Find all lines in the records that include the word "agent", and copy them out.

* * * * * * *

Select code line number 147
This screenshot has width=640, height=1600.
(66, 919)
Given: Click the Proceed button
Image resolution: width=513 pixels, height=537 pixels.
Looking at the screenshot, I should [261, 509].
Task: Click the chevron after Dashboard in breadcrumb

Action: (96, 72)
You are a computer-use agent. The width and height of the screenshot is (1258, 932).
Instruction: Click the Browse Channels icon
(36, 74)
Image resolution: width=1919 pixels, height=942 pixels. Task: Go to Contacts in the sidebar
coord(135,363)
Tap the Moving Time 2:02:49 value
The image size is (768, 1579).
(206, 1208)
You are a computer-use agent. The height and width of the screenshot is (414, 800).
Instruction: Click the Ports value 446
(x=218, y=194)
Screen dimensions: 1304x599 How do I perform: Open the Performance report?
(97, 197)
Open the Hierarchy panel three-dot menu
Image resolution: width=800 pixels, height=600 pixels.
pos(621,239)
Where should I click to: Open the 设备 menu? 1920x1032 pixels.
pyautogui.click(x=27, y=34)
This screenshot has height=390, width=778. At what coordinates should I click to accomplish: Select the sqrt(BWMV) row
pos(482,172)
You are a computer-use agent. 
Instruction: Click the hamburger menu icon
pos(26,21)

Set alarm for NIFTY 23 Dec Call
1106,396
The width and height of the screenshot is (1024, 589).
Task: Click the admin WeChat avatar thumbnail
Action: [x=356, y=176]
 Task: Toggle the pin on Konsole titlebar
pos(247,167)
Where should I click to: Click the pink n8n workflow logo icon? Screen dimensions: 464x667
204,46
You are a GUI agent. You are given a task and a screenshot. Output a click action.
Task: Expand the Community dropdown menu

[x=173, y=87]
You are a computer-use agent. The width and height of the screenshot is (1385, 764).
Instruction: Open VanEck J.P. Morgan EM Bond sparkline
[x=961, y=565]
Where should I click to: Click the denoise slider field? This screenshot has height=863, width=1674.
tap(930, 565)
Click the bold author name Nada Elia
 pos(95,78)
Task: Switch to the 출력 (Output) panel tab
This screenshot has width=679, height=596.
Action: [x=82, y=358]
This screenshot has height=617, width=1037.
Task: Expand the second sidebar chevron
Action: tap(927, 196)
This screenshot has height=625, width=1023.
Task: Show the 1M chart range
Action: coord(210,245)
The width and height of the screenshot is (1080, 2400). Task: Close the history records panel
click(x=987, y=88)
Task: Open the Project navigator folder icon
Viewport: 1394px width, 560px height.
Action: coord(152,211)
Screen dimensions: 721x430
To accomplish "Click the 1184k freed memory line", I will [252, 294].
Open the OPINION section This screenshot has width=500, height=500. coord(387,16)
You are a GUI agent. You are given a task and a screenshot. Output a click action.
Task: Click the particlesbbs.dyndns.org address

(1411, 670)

* * * * * * *

- **YOUR RESPONSE**
You are a computer-use agent. The width and height of the screenshot is (1258, 932).
You are a computer-use agent. The height and width of the screenshot is (414, 800).
You are a computer-use agent. 
You are a GUI agent. You are given a task and a screenshot. Output a click action.
You are a computer-use agent. The width and height of the screenshot is (1385, 764).
You are a GUI agent. You are given a task and a screenshot. Output a click action.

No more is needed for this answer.